Moylan Township was organized in 1902, and named for Patrick Moylan, an early settler.

==Geography==
According to the United States Census Bureau, the township has a total area of 45.1 square miles (116.9 km^{2}), of which 45.1 square miles (116.9 km^{2}) is land and 0.02% is water.

==Demographics==
As of the census of 2000, there were 128 people, 48 households, and 40 families residing in the township. The population density was 2.8 people per square mile (1.1/km^{2}). There were 56 housing units at an average density of 1.2/sq mi (0.5/km^{2}). The racial makeup of the township was 100.00% White.

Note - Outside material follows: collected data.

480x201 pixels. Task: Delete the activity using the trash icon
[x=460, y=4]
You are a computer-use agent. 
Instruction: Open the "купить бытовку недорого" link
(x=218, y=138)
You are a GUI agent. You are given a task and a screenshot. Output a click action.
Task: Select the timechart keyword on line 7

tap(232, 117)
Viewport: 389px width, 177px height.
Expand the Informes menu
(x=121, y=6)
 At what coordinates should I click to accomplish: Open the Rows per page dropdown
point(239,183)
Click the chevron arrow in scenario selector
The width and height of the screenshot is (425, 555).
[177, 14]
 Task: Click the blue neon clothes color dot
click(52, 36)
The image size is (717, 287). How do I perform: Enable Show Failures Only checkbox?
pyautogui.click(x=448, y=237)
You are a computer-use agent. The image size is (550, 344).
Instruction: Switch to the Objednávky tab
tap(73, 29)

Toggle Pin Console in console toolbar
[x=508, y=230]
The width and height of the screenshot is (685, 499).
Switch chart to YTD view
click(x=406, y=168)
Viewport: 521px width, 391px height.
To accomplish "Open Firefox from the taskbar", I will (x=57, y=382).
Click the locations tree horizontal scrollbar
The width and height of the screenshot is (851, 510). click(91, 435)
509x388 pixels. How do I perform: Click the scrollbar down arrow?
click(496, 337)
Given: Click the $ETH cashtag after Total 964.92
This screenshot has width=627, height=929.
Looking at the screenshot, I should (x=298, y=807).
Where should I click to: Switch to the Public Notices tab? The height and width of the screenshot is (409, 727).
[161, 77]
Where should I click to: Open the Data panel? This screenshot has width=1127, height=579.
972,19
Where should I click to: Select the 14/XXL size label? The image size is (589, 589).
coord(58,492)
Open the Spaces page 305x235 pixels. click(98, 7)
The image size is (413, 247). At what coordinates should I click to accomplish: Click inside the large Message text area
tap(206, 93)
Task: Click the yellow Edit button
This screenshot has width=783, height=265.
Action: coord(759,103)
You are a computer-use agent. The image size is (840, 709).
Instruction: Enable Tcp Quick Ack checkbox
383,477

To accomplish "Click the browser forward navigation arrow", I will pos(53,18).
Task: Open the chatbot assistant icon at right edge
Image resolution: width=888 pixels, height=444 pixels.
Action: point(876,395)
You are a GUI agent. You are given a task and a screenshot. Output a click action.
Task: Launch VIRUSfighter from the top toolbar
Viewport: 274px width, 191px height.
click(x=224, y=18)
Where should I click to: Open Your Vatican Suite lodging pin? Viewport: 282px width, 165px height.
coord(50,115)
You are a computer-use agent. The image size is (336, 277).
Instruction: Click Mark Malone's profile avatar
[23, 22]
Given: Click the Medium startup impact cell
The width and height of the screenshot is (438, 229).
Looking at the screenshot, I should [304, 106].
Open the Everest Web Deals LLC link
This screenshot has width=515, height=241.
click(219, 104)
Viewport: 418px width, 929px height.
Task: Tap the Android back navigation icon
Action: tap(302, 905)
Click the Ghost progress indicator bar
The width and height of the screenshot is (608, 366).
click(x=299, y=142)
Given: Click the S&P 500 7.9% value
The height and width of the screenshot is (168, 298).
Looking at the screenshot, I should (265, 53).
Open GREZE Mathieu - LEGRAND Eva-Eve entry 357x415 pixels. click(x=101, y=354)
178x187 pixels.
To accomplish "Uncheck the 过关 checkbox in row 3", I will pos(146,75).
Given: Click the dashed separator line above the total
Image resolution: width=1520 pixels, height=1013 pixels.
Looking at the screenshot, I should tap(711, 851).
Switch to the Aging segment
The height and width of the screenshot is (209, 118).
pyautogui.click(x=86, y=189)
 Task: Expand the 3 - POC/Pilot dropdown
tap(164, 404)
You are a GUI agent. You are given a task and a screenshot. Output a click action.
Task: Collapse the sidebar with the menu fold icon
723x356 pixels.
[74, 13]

There were 48 households, out of which 33.3% had children under the age of 18 living with them, 66.7% were married couples living together, 6.3% had a female householder with no husband present, and 14.6% were non-families. 14.6% of all households were made up of individuals, and 4.2% had someone living alone who was 65 years of age or older. The average household size was 2.67 and the average family size was 2.85.

In the township the population was spread out, with 27.3% under the age of 18, 5.5% from 18 to 24, 26.6% from 25 to 44, 25.0% from 45 to 64, and 15.6% who were 65 years of age or older. The median age was 38 years. For every 100 females, there were 120.7 males. For every 100 females age 18 and over, there were 121.4 males.

The median income for a household in the township was $25,833, and the median income for a family was $26,042. Males had a median income of $29,375 versus $17,500 for females. The per capita income for the township was $14,990. There were 22.6% of families and 32.7% of the population living below the poverty line, including 61.5% of under eighteens and 35.0% of those over 64.